As with the dashboards, you can choose from our white label templates and customize the reports to include whatever data you wish. You can set permissions so that each audience sees only the data that's relevant to them and set up the reports to be sent out on a schedule weekly, monthly, etc. The reports will automatically be populated with the latest (near real-time) data without any need for third party tools or data programmers.
Here's a short video on how to schedule reports in TapClicks Report Studio:
Distribute Data to Any Other Platform
Because TapClicks manages the data for the entire marketing lifecycle, not only can you pull data from any source you wish, store it in your own TapClicks data lake, transform and do calculations on that data and create visualizations and reports, you can also deliver data in any form you like (structured or unstructured) to any other destination.
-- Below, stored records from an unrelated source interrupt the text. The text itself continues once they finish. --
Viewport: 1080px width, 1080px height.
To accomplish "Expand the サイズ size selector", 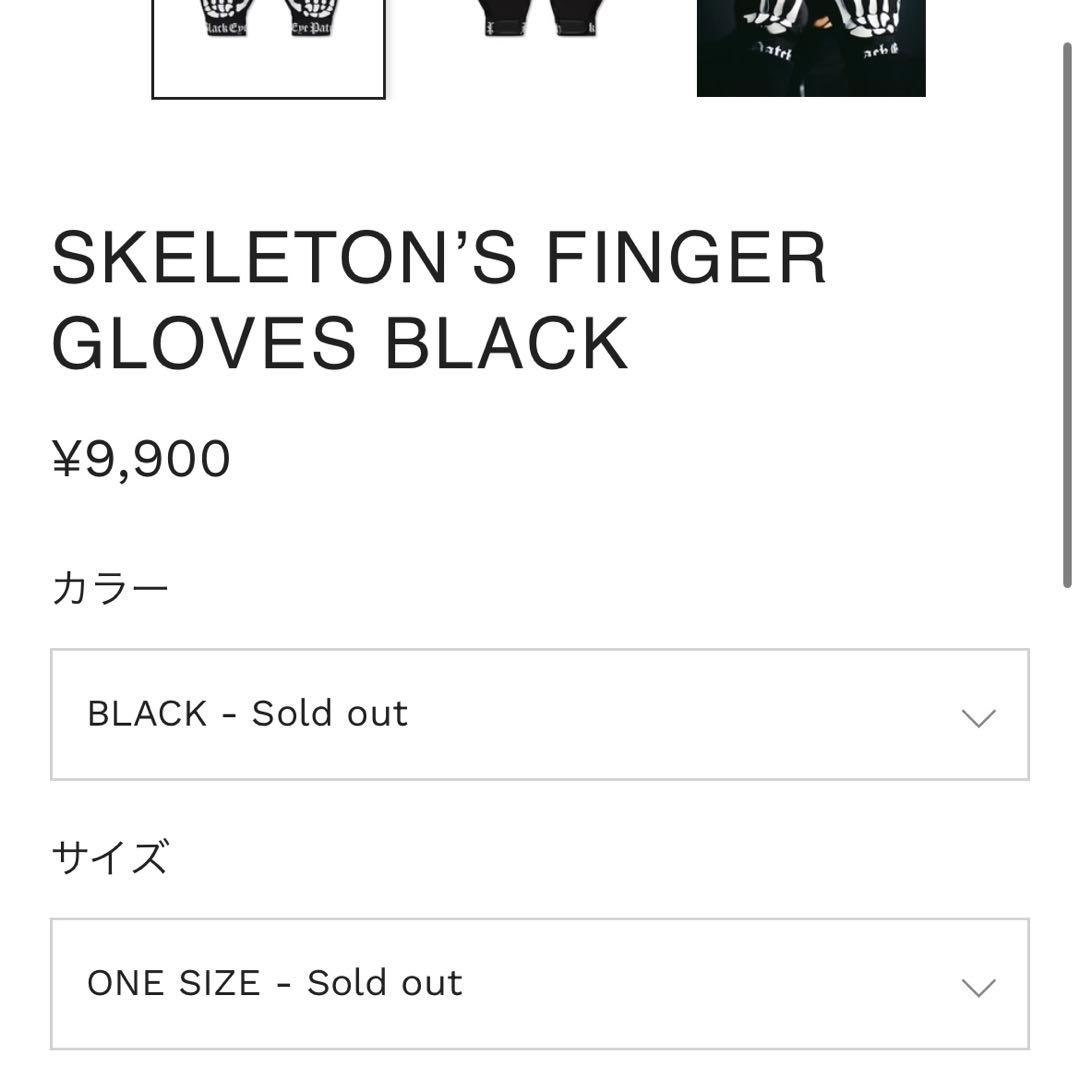I will click(540, 984).
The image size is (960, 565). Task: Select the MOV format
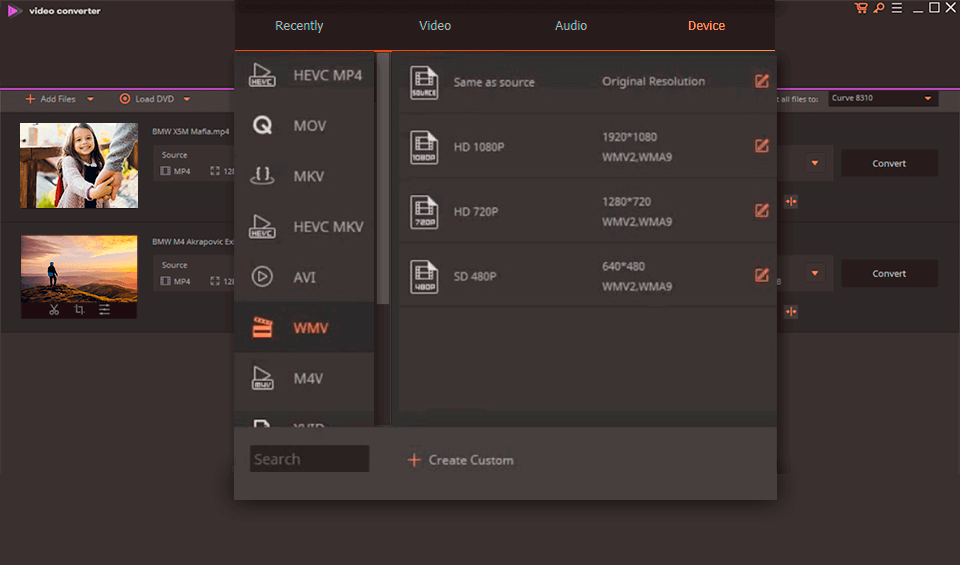click(305, 126)
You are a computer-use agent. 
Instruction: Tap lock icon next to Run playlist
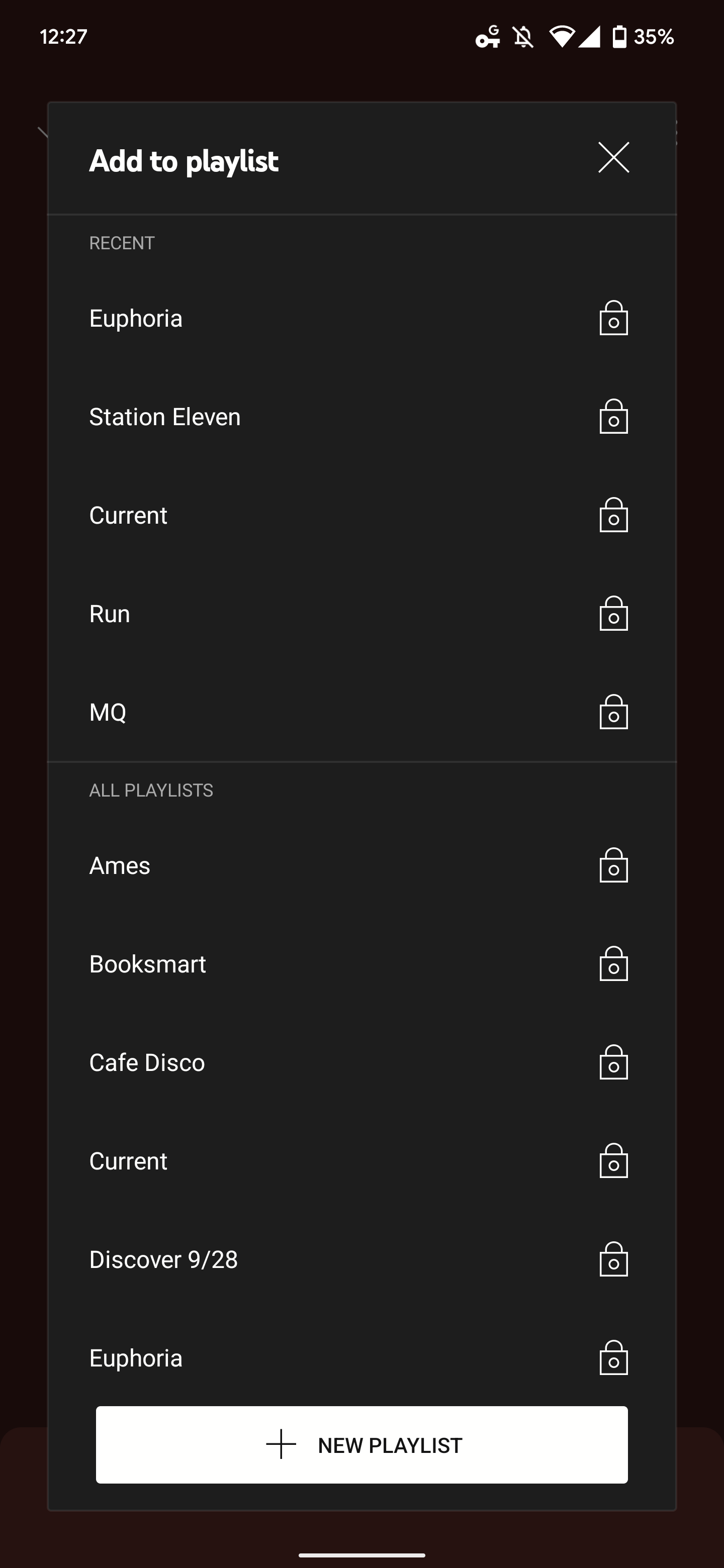pos(613,614)
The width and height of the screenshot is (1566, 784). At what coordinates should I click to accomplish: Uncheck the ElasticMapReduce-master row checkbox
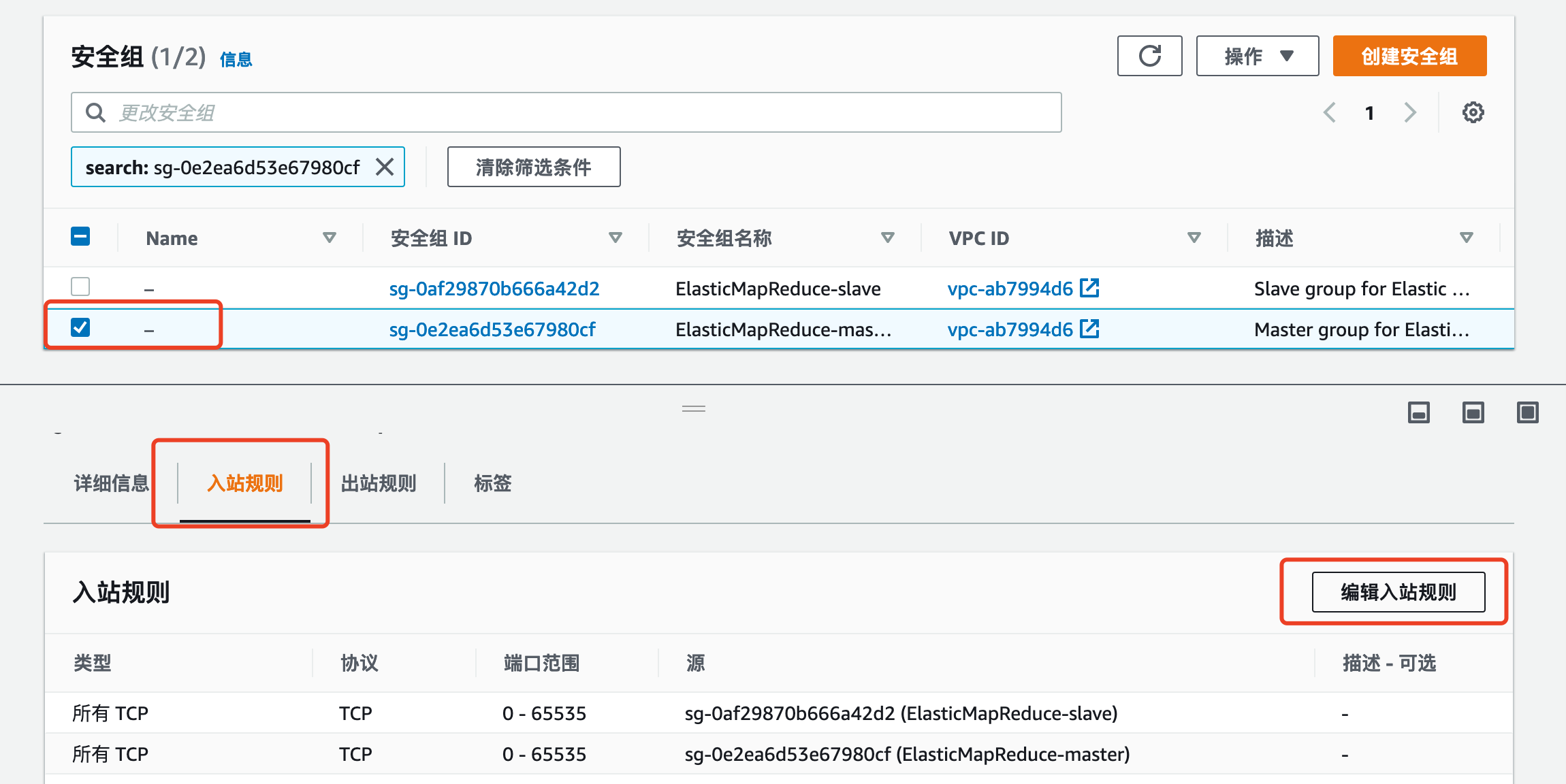pyautogui.click(x=80, y=327)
For example, TapClicks has a specific data integration with Google Sheets. This means that data can be pushed out to Google Sheets directly without a need to use the TapClicks reporting facility. You can read more about this here.
TapClicks will also distribute data via its open source API to other reporting platforms such as Tableau.
And if you already use a specific data lake or data warehouse, you can use TapClicks to collect and send data to those too using the same scheduling methodology as ReportStudio.
Data lakes are becoming an essential initiative for marketers to store increasing volumes of data. However, it's significantly beneficial for marketers to use a solution that can handle the entire data management process including data collection, data transformation, visualization and reporting as well as act as a data lake.
Using a marketer-friendly platform such as TapClicks that can do everything for you automatically without the need for data programming skills provides a flexible solution that saves a significant amount of time.